Un professeur de droit constitutionnel à l’université de Belgrade, M. Milovanovitch, qui avait pris son grade de docteur à la faculté de Paris, vient de publier un livre fort bien fait et fort mélancolique sur les traités de garantie au XIXe siècle[1]. C’est l’histoire impartialement écrite de toutes les conventions signées dans ce siècle et de toutes les infractions que les signataires y ont faites. Les actes de garantie sont, selon l’expression de l’auteur serbe, « des traités par lesquels une ou plusieurs puissances s’engagent soit à respecter, soit à faire respecter un certain état de choses concernant la situation internationale ou même la situation intérieure d’un ou de plusieurs autres états. » Le garant apparaît comme le protecteur des droits du garanti ; mais la garantie diffère du protectorat en ce que le protecteur exerce des droits de tutelle, tandis que, le garant jouant plutôt le rôle de mandataire, la personnalité d’un petit état ne se trouve point diminuée par l’acte passé à son profit.

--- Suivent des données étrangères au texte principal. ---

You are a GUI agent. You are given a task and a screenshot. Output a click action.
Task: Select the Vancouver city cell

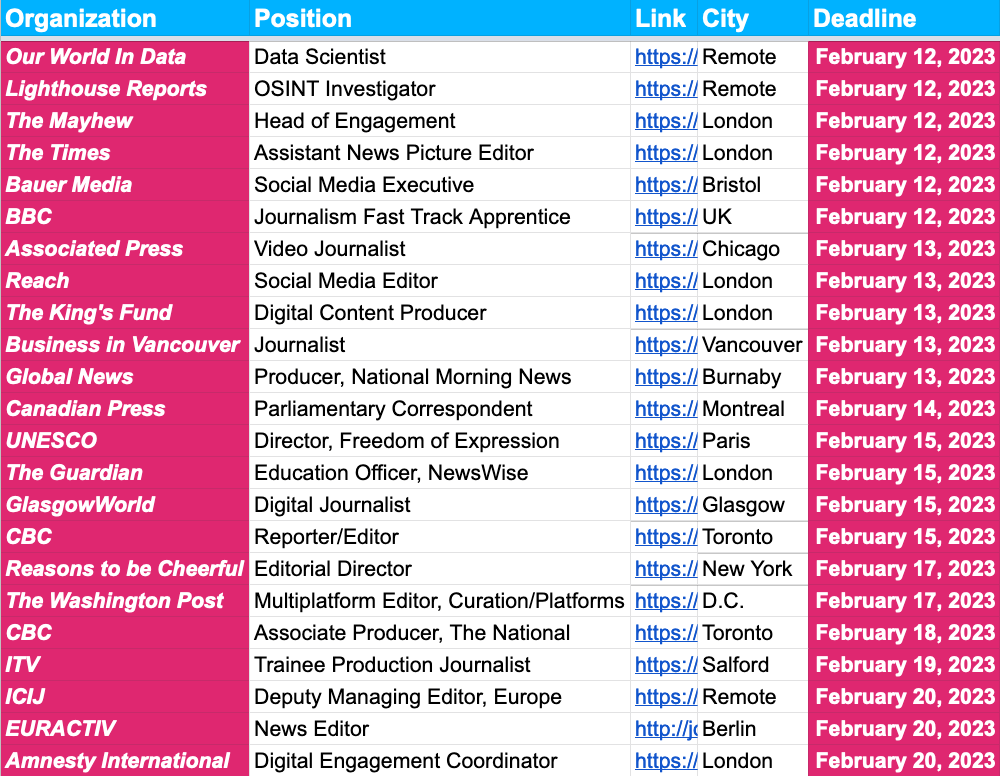pyautogui.click(x=752, y=345)
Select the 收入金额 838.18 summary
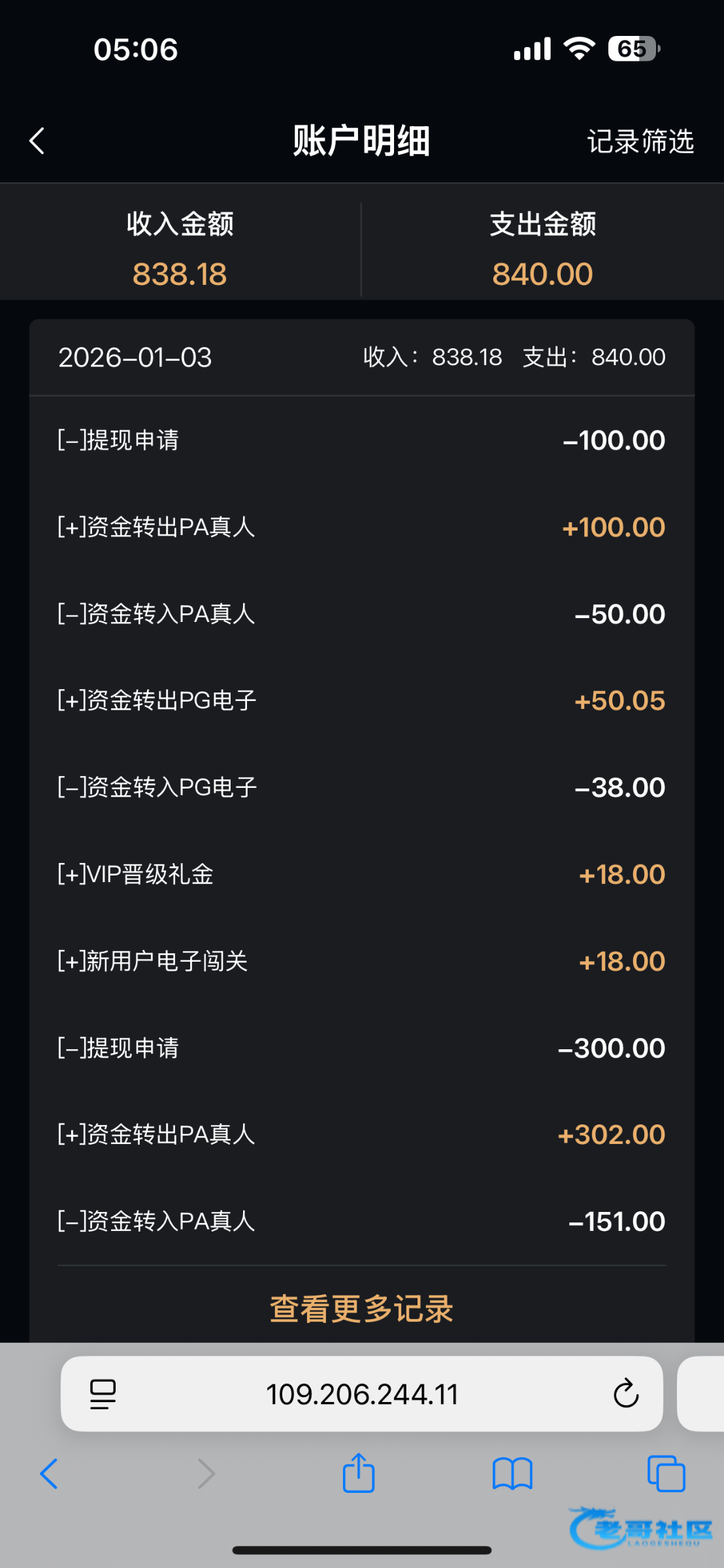Viewport: 724px width, 1568px height. click(x=180, y=249)
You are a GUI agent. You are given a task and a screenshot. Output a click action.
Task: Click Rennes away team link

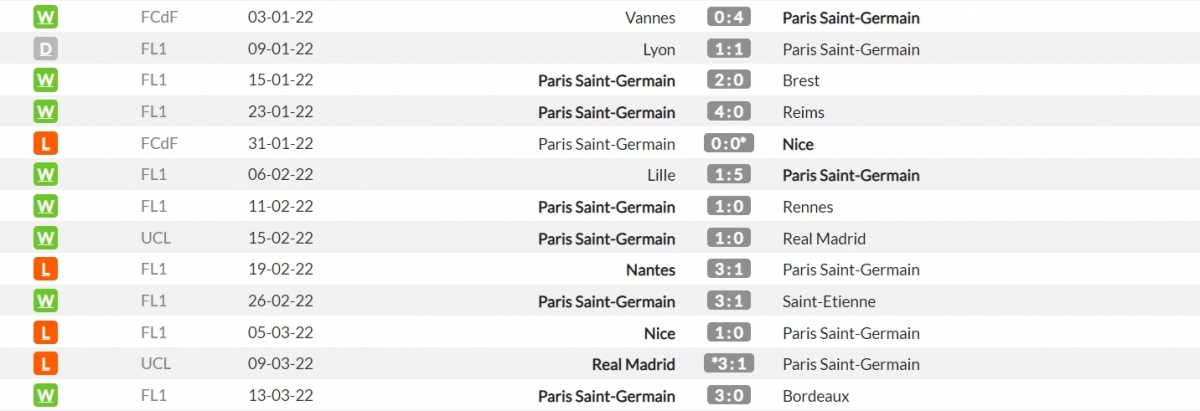tap(808, 207)
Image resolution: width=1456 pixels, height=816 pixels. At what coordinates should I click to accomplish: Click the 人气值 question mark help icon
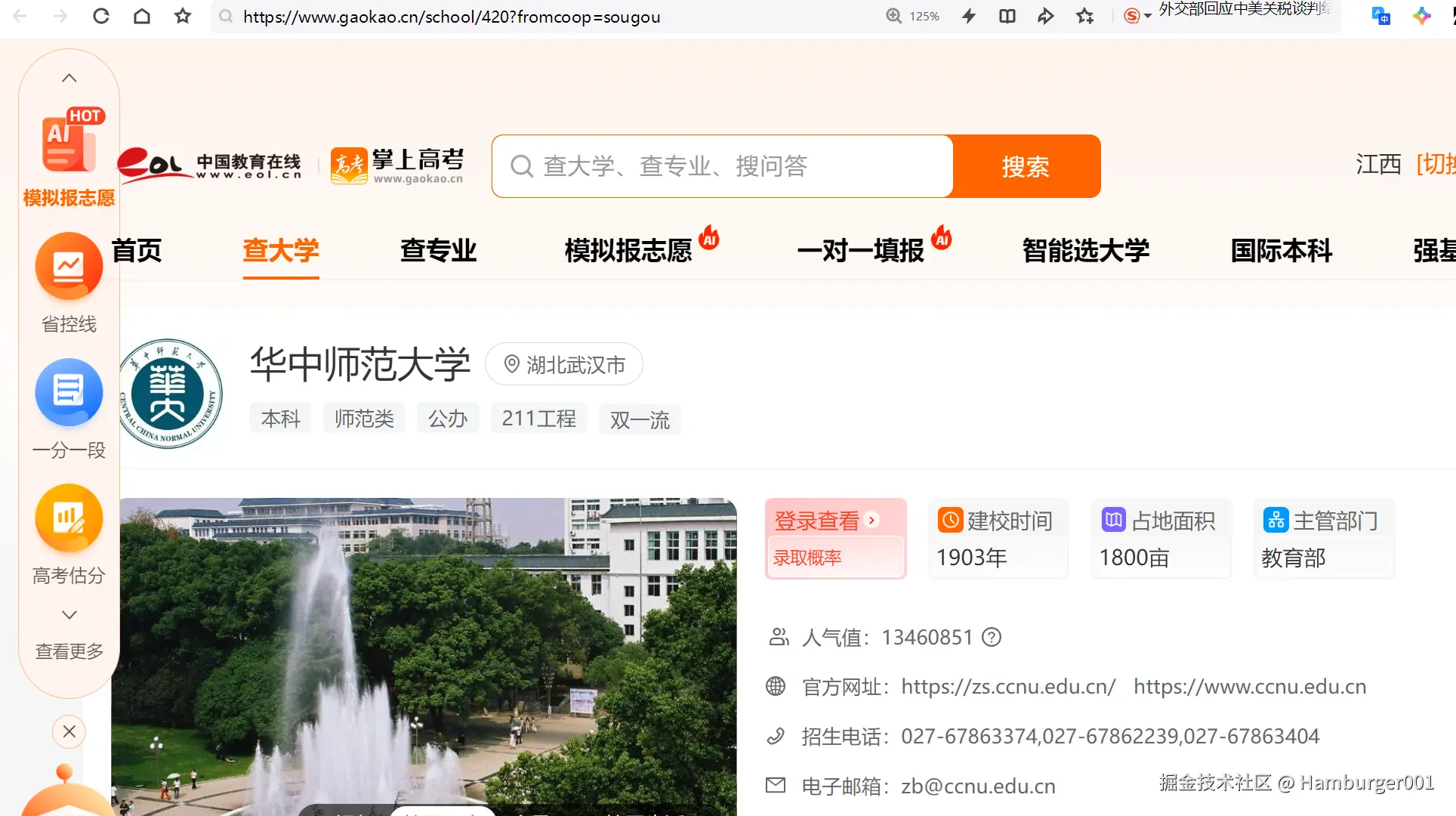992,638
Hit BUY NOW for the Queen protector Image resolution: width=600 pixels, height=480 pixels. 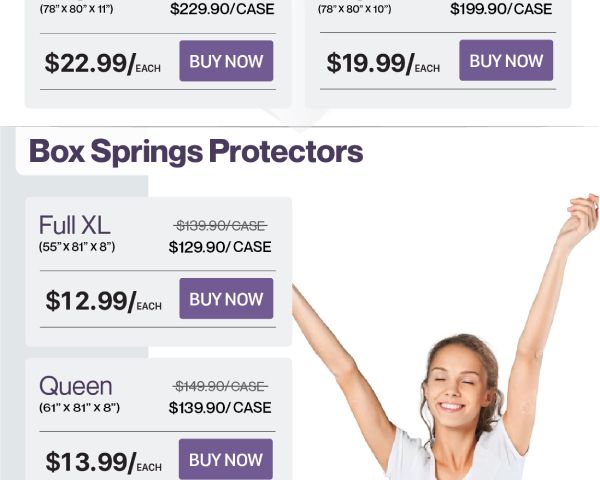[226, 459]
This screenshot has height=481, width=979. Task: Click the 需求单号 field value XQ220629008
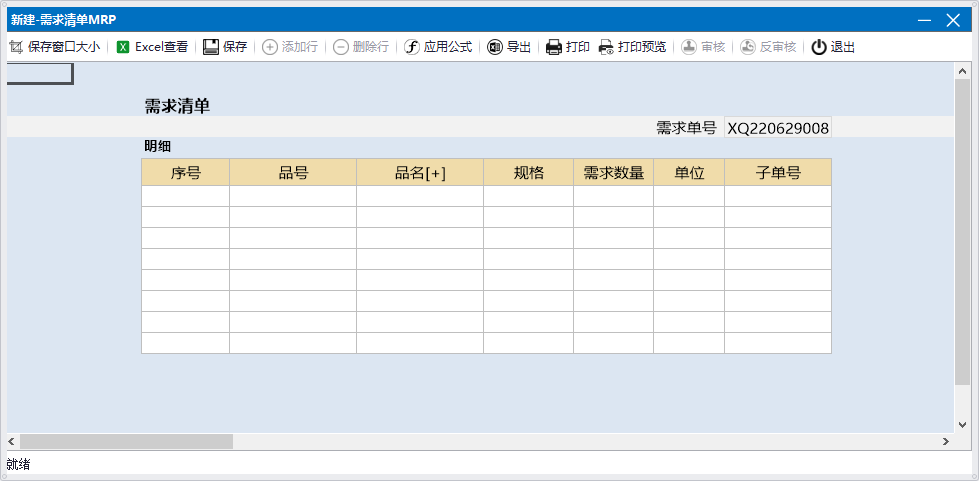(778, 128)
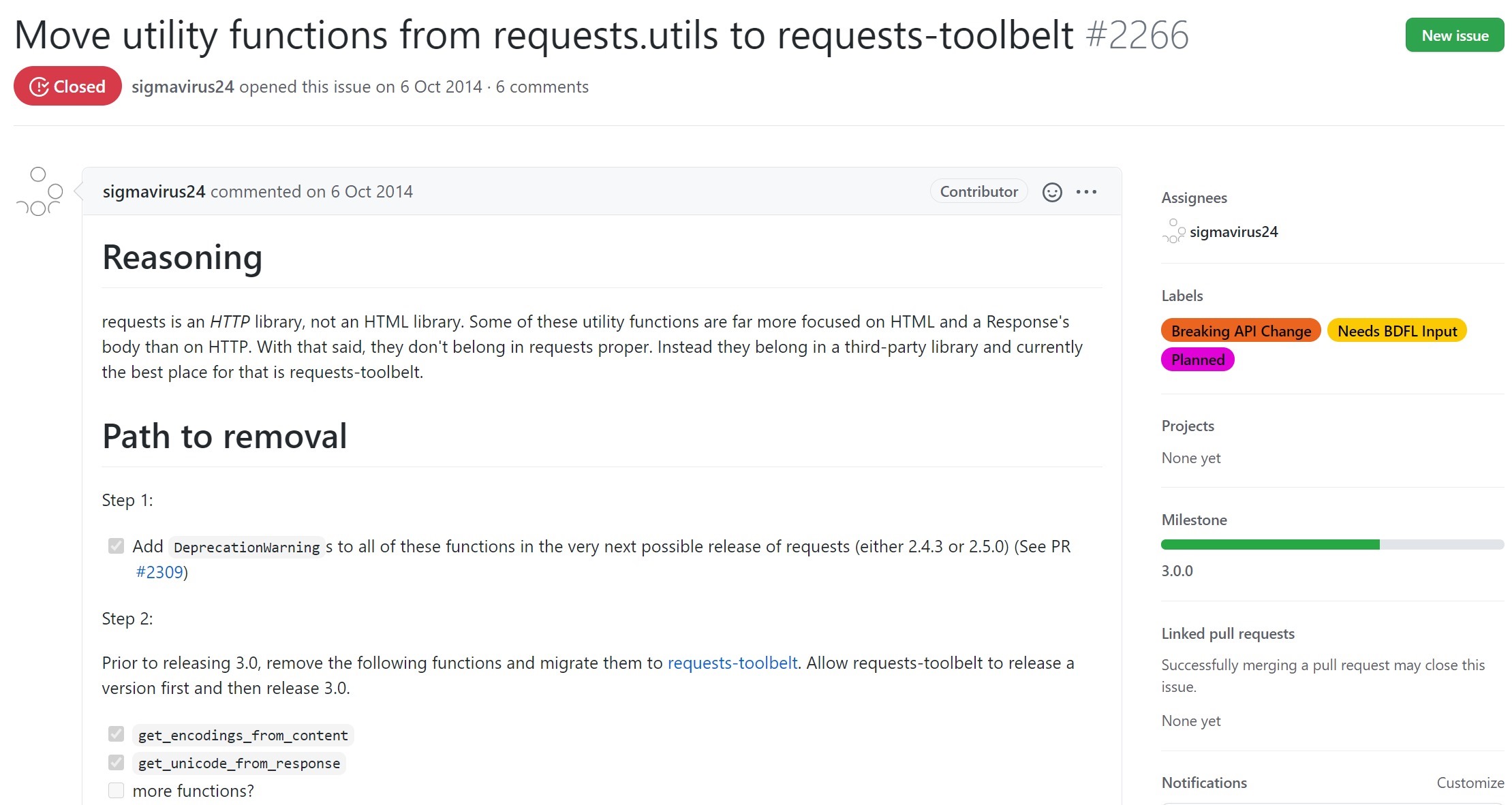Viewport: 1512px width, 805px height.
Task: Expand the Labels section sidebar
Action: coord(1182,295)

M. Milovanovitch divise les traités de garantie en quatre classes, selon qu’il s’agit de reconnaître et d’assurer soit l’indépendance et l’intégrité territoriale d’un état impuissant à se défendre lui-même, soit sa neutralité perpétuelle, soit le maintien d’un gouvernement, soit enfin certains droits politiques ou civils d’une classe particulière de citoyens. Quel que soit l’objet d’un traité de garantie, il ne sera qu’une vaine formalité, un leurre de dupe, si les garans ne se sentent pas tenus par leurs engagemens, s’ils ne sont pas résolus à payer de leur personne, le cas échéant, pour assurer l’exécution du contrat. Ils ont promis de donner aide et secours au garanti, s’il était lésé dans un de ses droits ; quoi qu’il puisse leur en coûter, ils doivent lui prêter main-forte et faire l’acquit de leur charge. Malheureusement, comme le remarque M. Milovanovitch, les états souverains sont leurs propres juges, ce sont eux qui décident jusqu’à quel point ils sont tenus de faire honneur à leur signature ; peut-être leur conviendra-t-il de la laisser protester. Les

  1. Les Traités de garantie au XIXe siècle, étude de droit international et d’histoire diplomatique, par M. Milovanovitch. Paris, 1888 ; Arthur Rousseau, éditeur.